EXERCISE DESCRIPTION: Include no pictures. Output exactly the lines from the one that contains "You are a GUI" through the final line of the entries.

RECORDS FOR THE TASK:
Segment Open
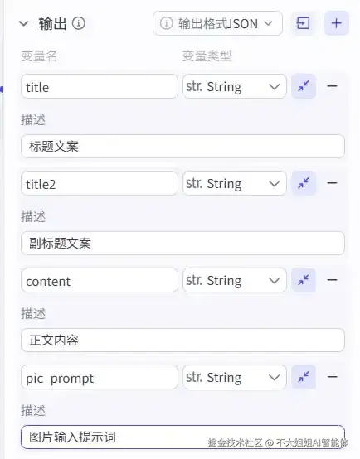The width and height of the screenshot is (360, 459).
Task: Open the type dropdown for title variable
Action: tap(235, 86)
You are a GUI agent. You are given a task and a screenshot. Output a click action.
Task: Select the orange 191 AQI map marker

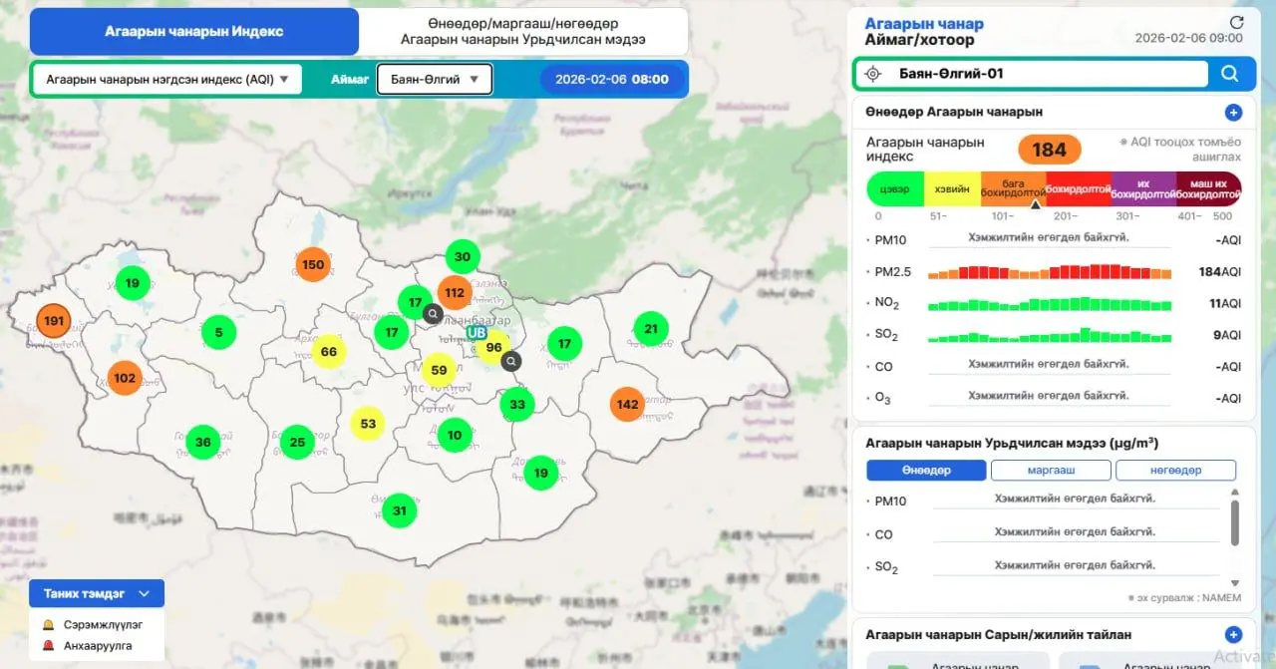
Segment Closed
ANSWER SPACE:
You are a GUI agent. You are given a task and a screenshot. Output a click action.
Task: Select the orange 191 AQI map marker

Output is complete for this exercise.